**What you should do**
From the line containing "Site Map (468, 2317)" down to the line containing "Fixing Problems with" in the records below, reproduce every line exactly, ends included, and omit all others.

**The data**
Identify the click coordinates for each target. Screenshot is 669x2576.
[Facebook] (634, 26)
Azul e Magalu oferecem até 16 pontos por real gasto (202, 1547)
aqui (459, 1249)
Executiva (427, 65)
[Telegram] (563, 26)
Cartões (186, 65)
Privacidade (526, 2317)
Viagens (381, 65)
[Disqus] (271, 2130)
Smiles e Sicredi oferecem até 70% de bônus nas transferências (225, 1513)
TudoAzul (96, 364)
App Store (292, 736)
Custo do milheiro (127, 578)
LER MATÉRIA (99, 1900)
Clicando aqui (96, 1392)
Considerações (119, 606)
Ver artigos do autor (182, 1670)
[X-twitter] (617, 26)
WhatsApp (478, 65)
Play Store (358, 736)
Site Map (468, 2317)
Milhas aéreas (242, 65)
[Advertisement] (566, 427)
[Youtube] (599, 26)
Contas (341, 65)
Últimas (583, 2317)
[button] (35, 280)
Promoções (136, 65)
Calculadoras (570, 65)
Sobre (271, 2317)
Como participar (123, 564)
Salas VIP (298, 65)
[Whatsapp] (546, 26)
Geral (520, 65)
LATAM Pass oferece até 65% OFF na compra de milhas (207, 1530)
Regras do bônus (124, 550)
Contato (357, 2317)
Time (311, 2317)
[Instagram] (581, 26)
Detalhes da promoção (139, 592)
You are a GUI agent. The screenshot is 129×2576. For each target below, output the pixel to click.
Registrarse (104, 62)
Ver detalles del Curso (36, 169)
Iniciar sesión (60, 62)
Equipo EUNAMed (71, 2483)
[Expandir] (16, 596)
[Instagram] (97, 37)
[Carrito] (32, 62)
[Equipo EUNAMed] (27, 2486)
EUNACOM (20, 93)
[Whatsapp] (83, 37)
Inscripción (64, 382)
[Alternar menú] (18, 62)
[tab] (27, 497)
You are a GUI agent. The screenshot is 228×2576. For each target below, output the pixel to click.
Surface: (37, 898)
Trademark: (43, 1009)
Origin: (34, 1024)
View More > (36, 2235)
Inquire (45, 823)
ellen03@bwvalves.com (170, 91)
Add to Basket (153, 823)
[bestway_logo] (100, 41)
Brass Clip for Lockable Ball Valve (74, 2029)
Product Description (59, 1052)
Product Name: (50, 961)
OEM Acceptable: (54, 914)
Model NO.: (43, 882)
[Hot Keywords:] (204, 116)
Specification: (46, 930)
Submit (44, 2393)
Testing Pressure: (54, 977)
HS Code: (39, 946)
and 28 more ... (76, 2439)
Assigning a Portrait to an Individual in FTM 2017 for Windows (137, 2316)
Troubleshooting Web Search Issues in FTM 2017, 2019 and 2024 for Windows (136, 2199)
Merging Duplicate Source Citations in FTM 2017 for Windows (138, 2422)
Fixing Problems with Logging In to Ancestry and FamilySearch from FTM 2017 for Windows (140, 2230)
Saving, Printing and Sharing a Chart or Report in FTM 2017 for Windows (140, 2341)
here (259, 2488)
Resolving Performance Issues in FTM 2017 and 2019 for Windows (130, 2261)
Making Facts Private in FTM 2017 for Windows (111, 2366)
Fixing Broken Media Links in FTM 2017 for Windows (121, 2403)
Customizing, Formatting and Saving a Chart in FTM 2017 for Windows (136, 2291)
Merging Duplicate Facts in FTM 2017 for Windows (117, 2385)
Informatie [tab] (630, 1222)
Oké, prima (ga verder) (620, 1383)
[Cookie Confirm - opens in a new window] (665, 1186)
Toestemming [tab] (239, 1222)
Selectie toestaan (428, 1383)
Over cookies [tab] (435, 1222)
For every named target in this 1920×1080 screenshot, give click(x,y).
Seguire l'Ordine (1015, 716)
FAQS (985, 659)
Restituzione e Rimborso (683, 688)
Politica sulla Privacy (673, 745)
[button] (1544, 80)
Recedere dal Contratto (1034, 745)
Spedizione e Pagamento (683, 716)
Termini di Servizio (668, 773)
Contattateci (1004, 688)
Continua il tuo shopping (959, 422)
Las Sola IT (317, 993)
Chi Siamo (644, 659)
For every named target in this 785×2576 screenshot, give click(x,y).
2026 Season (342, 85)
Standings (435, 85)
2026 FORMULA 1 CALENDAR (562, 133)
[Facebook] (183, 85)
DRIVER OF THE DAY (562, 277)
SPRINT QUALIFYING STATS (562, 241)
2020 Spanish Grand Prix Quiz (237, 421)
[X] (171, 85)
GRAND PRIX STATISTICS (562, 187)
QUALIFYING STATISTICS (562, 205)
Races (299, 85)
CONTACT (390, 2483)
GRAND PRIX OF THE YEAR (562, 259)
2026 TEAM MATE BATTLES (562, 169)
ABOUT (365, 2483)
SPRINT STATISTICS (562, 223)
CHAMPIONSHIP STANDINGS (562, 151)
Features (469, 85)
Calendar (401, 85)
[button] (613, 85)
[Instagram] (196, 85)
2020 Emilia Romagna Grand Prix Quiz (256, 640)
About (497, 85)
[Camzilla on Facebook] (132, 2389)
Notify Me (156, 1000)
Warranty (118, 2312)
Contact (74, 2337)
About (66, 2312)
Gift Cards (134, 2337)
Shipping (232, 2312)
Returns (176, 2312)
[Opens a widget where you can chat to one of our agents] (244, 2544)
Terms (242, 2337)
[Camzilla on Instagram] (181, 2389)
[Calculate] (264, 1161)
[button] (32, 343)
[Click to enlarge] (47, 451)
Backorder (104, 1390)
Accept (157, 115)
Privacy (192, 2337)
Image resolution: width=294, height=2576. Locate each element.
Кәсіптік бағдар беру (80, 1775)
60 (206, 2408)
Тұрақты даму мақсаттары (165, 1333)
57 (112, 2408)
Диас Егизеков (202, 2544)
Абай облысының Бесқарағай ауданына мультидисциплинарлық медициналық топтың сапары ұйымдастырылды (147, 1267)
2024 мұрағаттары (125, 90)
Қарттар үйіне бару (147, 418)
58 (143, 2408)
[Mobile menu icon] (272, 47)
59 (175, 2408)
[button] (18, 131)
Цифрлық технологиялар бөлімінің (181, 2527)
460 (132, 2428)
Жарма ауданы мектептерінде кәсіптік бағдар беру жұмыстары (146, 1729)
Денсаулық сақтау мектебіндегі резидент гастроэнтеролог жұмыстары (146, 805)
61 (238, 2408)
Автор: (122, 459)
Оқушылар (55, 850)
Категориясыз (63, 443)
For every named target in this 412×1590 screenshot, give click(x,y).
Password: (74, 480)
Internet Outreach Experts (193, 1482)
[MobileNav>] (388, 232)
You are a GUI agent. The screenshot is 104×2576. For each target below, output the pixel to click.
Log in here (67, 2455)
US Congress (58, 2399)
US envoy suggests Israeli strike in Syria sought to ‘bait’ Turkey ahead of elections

**Result of this task**
Site Map (468, 2317)
Milhas aéreas (242, 65)
[Advertisement] (566, 427)
[Youtube] (599, 26)
Contas (341, 65)
Últimas (583, 2317)
[button] (35, 280)
Promoções (136, 65)
Calculadoras (570, 65)
Sobre (271, 2317)
Como participar (123, 564)
Salas VIP (298, 65)
[Whatsapp] (546, 26)
Geral (520, 65)
LATAM Pass oferece até 65% OFF na compra de milhas (207, 1530)
Regras do bônus (124, 550)
Contato (357, 2317)
Time (311, 2317)
[Instagram] (581, 26)
Detalhes da promoção (139, 592)
You are a GUI agent. The screenshot is 129×2576. For each target below, output the pixel to click.
Registrarse (104, 62)
Ver detalles del Curso (36, 169)
Iniciar sesión (60, 62)
Equipo EUNAMed (71, 2483)
[Expandir] (16, 596)
[Instagram] (97, 37)
[Carrito] (32, 62)
[Equipo EUNAMed] (27, 2486)
EUNACOM (20, 93)
[Whatsapp] (83, 37)
Inscripción (64, 382)
[Alternar menú] (18, 62)
[tab] (27, 497)
You are a GUI agent. The screenshot is 228×2576. For each target below, output the pixel to click.
Surface: (37, 898)
Trademark: (43, 1009)
Origin: (34, 1024)
View More > (36, 2235)
Inquire (45, 823)
ellen03@bwvalves.com (170, 91)
Add to Basket (153, 823)
[bestway_logo] (100, 41)
Brass Clip for Lockable Ball Valve (74, 2029)
Product Description (59, 1052)
Product Name: (50, 961)
OEM Acceptable: (54, 914)
Model NO.: (43, 882)
[Hot Keywords:] (204, 116)
Specification: (46, 930)
Submit (44, 2393)
Testing Pressure: (54, 977)
HS Code: (39, 946)
and 28 more ... (76, 2439)
Assigning a Portrait to an Individual in FTM 2017 for Windows (137, 2316)
Troubleshooting Web Search Issues in FTM 2017, 2019 and 2024 for Windows (136, 2199)
Merging Duplicate Source Citations in FTM 2017 for Windows (138, 2422)
Fixing Problems with Logging In to Ancestry and FamilySearch from FTM 2017 for Windows (140, 2230)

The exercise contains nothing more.